_イーサリアム財団のInstitutional Privacy Task Force(IPTF)を率いたチームが設立したEthSystemsは、 イーサリアム向けのプライバシーおよびコンプライアンス技術の開発を進めている_
_主要出資者にはBitmine、SharplinkおよびJoe Lubinが名を連ねる_
ニューヨーク発、2026年7月14日/PRNewswire──エンジニアリング兼リサーチ企業であるEthSystems(以下「同社」)は本日、 Bitmine Immersion Technologies, Inc.(NYSE: BMNR)、Sharplink, Inc.(Nasdaq: SBET)、Joe Lubin氏および そのほかのエコシステム関係者からの出資を受け、公に向けた事業ローンチを発表した。 同社は、銀行やアセットマネージャーなど規制対象の金融機関が、 取引内容や顧客情報といったセンシティブなデータを開示することなく、 イーサリアム上で大規模な金融取引を実行できるようにするプライバシー技術の構築に取り組んでいる。

EthSystemsは、イーサリアム財団のInstitutional Privacy Task Force(「IPTF」)を立ち上げ、 運営してきたメンバーによって設立された。同社はすでに1年分のオープンソース成果物を ethsystems.org上で公開しているほか、中銀、規制当局、メガバンクやアセットマネージャーといった 主要プレーヤーとの直接的な関係性を構築している。

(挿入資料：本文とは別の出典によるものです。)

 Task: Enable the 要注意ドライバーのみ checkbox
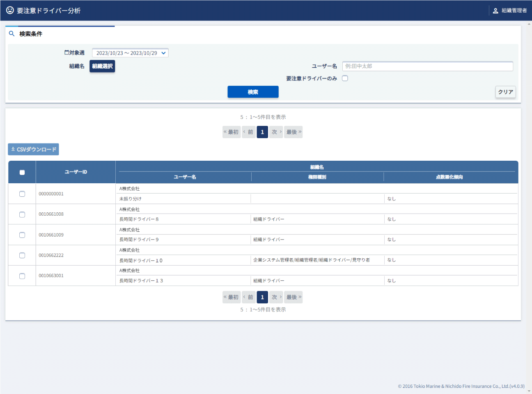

銀行、アセットマネージャー、市場インフラ事業者はすでに、ステーブルコインやトークン化資産、 さらにはイーサリアム上での決済活用を模索・導入し始めている。 しかし、本格的な機関投資家による採用には、単にネットワークに接続できること以上のものが求められる。 企業秘密にあたる情報を保護しつつ、規制やコンプライアンス要件を満たし、 既存のインフラとシームレスに統合できる「完成されたシステム」が必要だ。 EthSystemsは、取引当事者それぞれが「自ら閲覧する正当な権利のある情報だけ」を確認できる一方で、 イーサリアムの中核となる分散性とセキュリティを損なわない技術レイヤーの構築を目指している。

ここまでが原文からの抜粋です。